■ WHAT YOU HAVE TO DO: Reproduce word for word the stretch of the material below, from the line containing "Task: Click the error count filter in Output" through the end of the material.

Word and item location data
----------------
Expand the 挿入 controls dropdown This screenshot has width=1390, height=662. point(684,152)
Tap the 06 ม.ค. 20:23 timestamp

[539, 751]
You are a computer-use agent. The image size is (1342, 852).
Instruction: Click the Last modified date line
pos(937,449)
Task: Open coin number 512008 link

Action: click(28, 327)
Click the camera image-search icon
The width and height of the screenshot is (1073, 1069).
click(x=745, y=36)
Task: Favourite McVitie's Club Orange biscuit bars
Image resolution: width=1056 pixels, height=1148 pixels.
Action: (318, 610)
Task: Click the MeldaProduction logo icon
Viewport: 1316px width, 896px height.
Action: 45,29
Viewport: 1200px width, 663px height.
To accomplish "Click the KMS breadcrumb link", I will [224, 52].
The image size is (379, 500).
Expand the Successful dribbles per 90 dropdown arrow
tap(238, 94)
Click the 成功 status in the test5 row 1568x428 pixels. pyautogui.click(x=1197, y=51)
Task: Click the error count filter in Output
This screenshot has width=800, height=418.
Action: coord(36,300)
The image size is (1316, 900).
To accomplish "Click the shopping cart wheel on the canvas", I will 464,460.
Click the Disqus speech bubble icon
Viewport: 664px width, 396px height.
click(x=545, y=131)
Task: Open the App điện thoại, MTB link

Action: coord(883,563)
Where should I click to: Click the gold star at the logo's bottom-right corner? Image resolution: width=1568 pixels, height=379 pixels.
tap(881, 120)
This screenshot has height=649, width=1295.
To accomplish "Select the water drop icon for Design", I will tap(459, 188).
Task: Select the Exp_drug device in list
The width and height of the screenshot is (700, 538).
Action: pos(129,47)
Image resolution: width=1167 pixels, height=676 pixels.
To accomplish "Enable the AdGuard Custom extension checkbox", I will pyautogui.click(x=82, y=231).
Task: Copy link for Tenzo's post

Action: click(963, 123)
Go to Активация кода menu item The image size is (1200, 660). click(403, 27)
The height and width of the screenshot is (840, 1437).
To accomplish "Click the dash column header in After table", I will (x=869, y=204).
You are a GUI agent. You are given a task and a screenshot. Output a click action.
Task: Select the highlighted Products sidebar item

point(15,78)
----------------
■ IN RESPONSE:
Task: Click the error count filter in Output
This screenshot has width=800, height=418.
Action: coord(36,300)
The image size is (1316, 900).
To accomplish "Click the shopping cart wheel on the canvas", I will 464,460.
Click the Disqus speech bubble icon
Viewport: 664px width, 396px height.
click(x=545, y=131)
Task: Open the App điện thoại, MTB link

Action: coord(883,563)
Where should I click to: Click the gold star at the logo's bottom-right corner? Image resolution: width=1568 pixels, height=379 pixels.
tap(881, 120)
This screenshot has height=649, width=1295.
To accomplish "Select the water drop icon for Design", I will tap(459, 188).
Task: Select the Exp_drug device in list
The width and height of the screenshot is (700, 538).
Action: pos(129,47)
Image resolution: width=1167 pixels, height=676 pixels.
To accomplish "Enable the AdGuard Custom extension checkbox", I will pyautogui.click(x=82, y=231).
Task: Copy link for Tenzo's post

Action: click(963, 123)
Go to Активация кода menu item The image size is (1200, 660). click(403, 27)
The height and width of the screenshot is (840, 1437).
To accomplish "Click the dash column header in After table", I will (x=869, y=204).
You are a GUI agent. You are given a task and a screenshot. Output a click action.
Task: Select the highlighted Products sidebar item

point(15,78)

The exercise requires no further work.